NEW CHAPTERS IN THE WARFARE OF SCIENCE.

X. THE FALL OF MAN AND ANTHROPOLOGY.

By ANDREW DICKSON WHITE, LL.D., L.H.D.,

EX-PRESIDENT OF CORNELL UNIVERSITY.

PART II.

WE have seen that, closely connected with the main lines of investigation in Archæology and Anthropology, there were other researches throwing much light on the entire subject. In a previous chapter we saw especially how Lafitau and Jussieu were among the first to collect and compare facts bearing on the natural history of man, gathered by travelers in various parts of the earth, thus laying foundations for the science of Comparative Ethnology. It was soon seen that Ethnology had most important bearings upon the question of the material, intellectual, moral, and religious evolution of the human race; in every civilized nation, therefore, appeared eminent men who began to study the characteristics of various groups of men as ascertained from travelers, and to compare the results thus gained with each other and with those obtained by Archæology.
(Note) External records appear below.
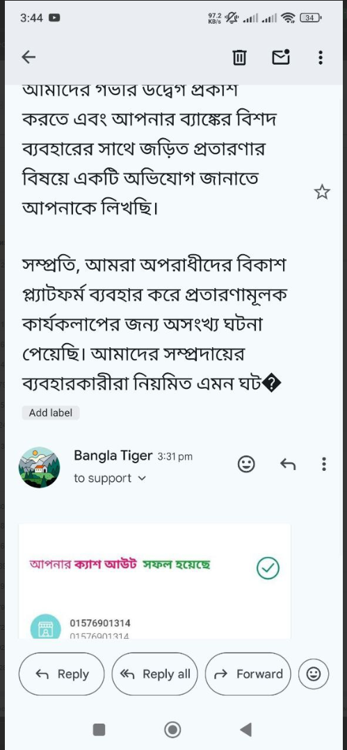Tap the Reply all button
Viewport: 347px width, 750px height.
click(155, 674)
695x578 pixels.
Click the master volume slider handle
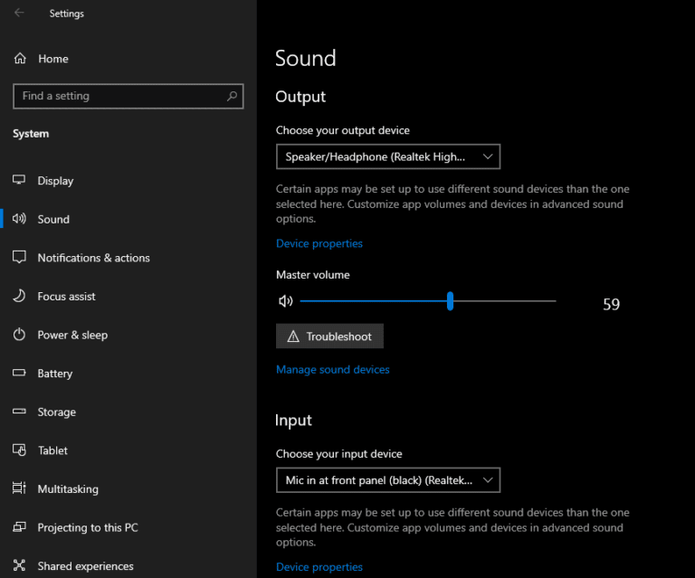click(450, 301)
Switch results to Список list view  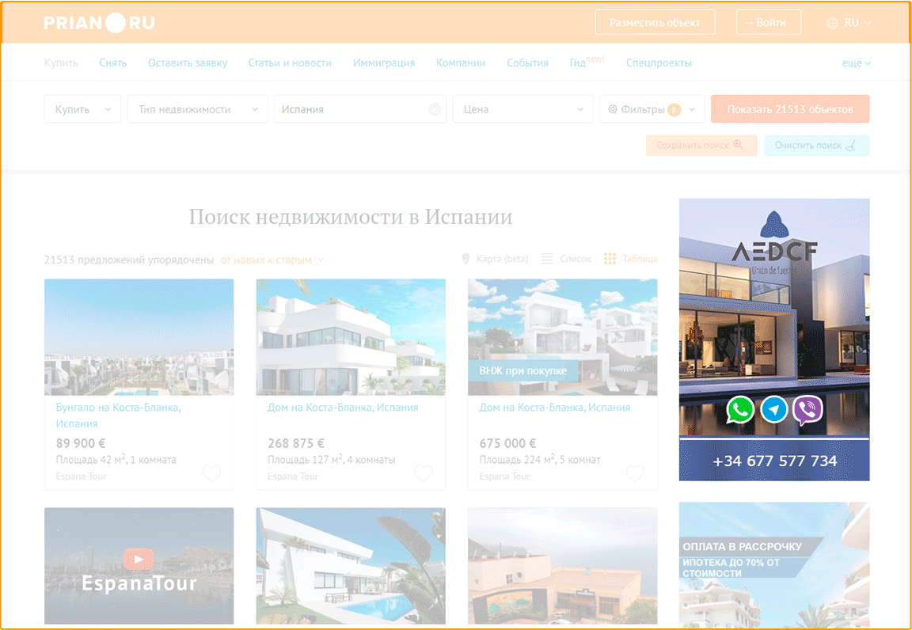coord(567,259)
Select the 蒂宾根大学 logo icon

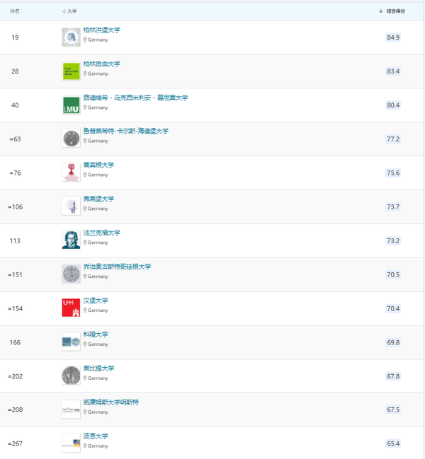[71, 173]
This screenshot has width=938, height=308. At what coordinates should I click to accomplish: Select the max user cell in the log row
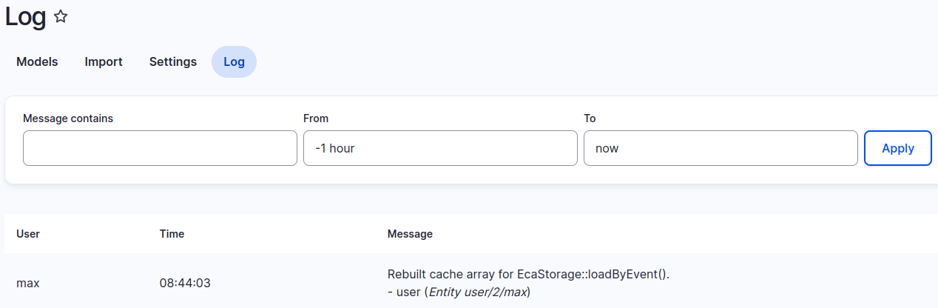point(28,283)
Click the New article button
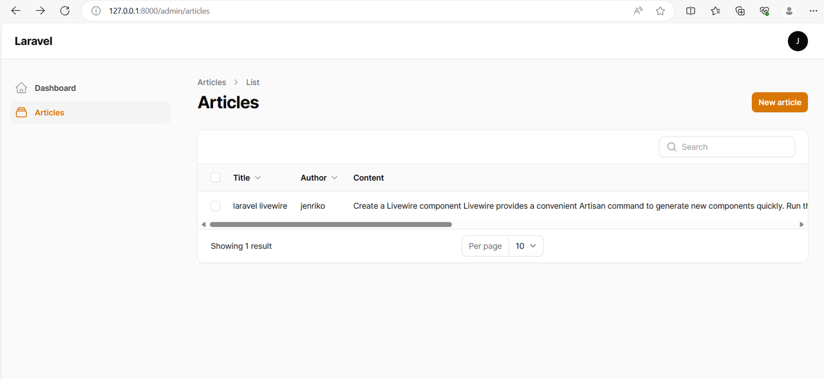 coord(780,102)
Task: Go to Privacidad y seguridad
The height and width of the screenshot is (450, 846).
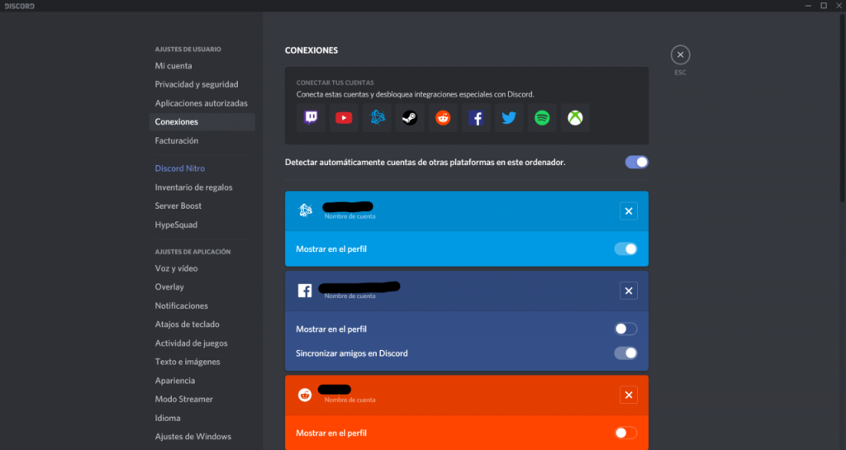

Thus, more and more clear became the evidences that the tendency of the race has been upward from low beginnings. It was found that groups of men still existed possessing characteristics of those in the early periods of development to whom the drift and caves and shell-heaps and pile-dwellings bear witness; groups of men using many of the same implements and weapons, building their houses in the same way, seeking their food by the same means, enjoying the same amusements, going through the same general stages of culture; some being in a condition corresponding to the earlier, some to the later periods.